Service Provider Leverage in Emerging Collaboration Markets

The Collaboration Market

The rapidly growing cloud market and the significant shifts in the voice and data services marketplace have created unprecedented challenges and opportunities for service providers. While the challenges presented to service providers are numerous and of strategic significance, in the interest of brevity, I will focus on opportunities specific to cloud collaboration.

Business OTT services like UC, UCC, and social collaboration are experiencing a surge in demand (Gartner predicts the collaboration market with grow to $21 B by 2018), and offer much greater margins than consumer OTT services, which are harder to monetize.
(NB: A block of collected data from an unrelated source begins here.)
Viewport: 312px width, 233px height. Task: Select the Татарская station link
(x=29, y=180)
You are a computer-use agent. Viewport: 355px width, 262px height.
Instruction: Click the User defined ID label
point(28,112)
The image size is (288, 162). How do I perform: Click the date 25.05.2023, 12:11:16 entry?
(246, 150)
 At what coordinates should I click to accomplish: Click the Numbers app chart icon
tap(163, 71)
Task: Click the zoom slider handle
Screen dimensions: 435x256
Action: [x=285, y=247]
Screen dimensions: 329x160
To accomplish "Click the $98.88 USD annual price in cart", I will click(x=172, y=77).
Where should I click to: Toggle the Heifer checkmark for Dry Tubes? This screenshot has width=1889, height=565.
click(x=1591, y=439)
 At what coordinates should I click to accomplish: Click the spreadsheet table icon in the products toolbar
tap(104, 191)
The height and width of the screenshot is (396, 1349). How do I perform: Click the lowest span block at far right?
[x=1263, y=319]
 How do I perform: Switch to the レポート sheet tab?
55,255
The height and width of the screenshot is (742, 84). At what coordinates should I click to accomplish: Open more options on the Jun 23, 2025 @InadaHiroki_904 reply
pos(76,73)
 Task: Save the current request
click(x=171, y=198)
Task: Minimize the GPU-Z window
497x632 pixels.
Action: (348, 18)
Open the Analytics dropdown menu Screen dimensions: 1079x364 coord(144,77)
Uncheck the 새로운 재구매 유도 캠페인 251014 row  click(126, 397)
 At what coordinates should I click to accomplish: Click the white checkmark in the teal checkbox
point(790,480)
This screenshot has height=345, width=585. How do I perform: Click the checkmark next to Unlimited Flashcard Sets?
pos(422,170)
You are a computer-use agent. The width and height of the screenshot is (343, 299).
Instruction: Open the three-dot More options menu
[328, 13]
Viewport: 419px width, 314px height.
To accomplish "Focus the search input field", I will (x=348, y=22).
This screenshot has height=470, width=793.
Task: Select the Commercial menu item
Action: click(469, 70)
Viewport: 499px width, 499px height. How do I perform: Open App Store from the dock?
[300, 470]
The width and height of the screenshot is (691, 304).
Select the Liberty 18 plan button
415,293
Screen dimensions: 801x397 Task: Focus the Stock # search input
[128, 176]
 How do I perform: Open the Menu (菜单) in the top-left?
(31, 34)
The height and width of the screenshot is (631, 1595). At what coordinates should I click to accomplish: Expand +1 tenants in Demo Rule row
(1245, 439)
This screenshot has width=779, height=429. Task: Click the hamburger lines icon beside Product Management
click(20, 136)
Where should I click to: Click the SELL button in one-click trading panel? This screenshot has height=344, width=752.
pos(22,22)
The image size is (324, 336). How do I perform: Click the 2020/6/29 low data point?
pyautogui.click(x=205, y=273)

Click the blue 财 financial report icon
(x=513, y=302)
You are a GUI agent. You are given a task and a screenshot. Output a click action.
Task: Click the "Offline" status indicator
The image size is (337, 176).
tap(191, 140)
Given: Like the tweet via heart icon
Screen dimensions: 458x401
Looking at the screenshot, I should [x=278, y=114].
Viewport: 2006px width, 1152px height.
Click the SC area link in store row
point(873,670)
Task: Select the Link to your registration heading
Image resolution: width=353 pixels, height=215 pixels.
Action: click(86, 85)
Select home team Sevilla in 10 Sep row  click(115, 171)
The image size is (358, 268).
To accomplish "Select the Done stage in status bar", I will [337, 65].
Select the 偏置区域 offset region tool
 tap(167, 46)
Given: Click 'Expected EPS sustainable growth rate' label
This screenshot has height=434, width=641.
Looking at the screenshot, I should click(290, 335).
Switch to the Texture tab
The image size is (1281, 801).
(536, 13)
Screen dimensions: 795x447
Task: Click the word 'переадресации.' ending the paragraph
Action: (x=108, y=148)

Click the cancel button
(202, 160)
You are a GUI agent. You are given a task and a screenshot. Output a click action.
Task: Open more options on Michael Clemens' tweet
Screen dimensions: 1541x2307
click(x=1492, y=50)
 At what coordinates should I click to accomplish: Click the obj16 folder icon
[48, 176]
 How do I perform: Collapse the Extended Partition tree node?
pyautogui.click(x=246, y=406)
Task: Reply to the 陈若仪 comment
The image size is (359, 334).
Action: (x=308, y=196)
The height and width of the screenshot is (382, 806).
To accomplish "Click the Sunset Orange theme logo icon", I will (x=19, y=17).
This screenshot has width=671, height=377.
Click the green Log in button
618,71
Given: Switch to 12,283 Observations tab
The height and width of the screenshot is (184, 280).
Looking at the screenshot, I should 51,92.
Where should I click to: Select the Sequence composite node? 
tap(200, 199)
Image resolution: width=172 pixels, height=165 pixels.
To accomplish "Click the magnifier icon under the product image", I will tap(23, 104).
As PWC observed in its recent report, service providers are especially well positioned to serve the business market given their preexisting relationship in business IT departments, and ownership of networks and infrastructure which allows them to offer best-in-market SLAs.

Three key drivers determine the success of cloud solutions and in particular cloud collaboration solutions  – 1) rapid adoption, 2) ease of use and 3) value, determined by a ratio of feature and functionality to price.

Point collaboration solutions (single application solutions) may offer ease of use and rapid adoption for a specific application, but they certainly lack value as compared to unified applications that offer multiple applications and capabilities. In addition point collaboration solutions challenge the notion of ease of use and adoption in the context of using technology in support of specific business processes. Improving any workflow through collaboration and communication requires the use of multiple applications – email, calendaring, document management, project management, social collaboration, im and presence, click to call and conferencing applications. Ease of use and rapid adoption are negatively impacted when users have to deal with multiple applications with different user interfaces, different login requirements and information silos while collaborating and communicating.

Collaboration and communication systems with tightly integrated applications, a unified user interface and consistent behavior across all applications, channels and devices without compromising ease of use and rapid adoption deliver the best value for businesses.  A typical business customer can deploy a single unified collaboration and communication system (UCC) and support a wide range of business processes critical to their operations and team members.  Users of these systems will need to learn only one user interface and adopt one system as they seamlessly navigate across applications, information sources and devices. There is no need to deal with a new user interface and a new information silo every time the user needs to work with a different application.
Service providers benefit from offering unified collaboration and communication systems that deliver a tightly integrated and unified user interface across applications, channels and devices because:

1.      A well Unified Collaboration and Communication system satisfies the 3 key drivers to the success of any cloud collaboration solution – 1) rapid adoption, 2) ease of use, and 3) value
2.      Service providers can consolidate a number of point collaboration and communication solutions into one
3.      UCC systems with the right architecture can serve as a platform for offering additional services

So how can service providers participate in the booming cloud collaboration and communication market?

The initial reaction has been to forge partnerships with prominent OTT services like Google and Microsoft and benefit from the demand built by them. This approach is shortsighted. It is tantamount to seeding the market for a potential competitor and accepting a greatly reduced role in the future. It gives service providers little more than short-term profits in the form of minimal “reseller” margins.  A more strategically sound approach is for service providers to launch their own OTT services, to take control of their customers’ data and to offer them branded OTT services aligned with their strategic and financial goals. By leveraging their own brand and their sales and marketing strength, service providers will get a much larger share of the revenue pie while protecting their customer base.

While service providers have network expertise, operational experience and sales and marketing prowess, they are understandably anxious about developing their own OTT applications. The risks of building a cloud based, scalable, simple to use and successful software product, under budget and in time to take advantage of a rapidly moving market are significant. To mitigate these risks, service providers should partner with innovative technology companies focused on specific OTT applications, with proven products and without any competitive threat. A number of service providers around the world have successfully adopted this strategy and are working with companies like HyperOffice. A provider of cloud based UCC, Social Collaboration, Federated Collaboration and Mobility, HyperOffice enables service providers to roll out high margin, private labeled cloud services deployed in the service provider infrastructure, HyperOffice infrastructure or any third party.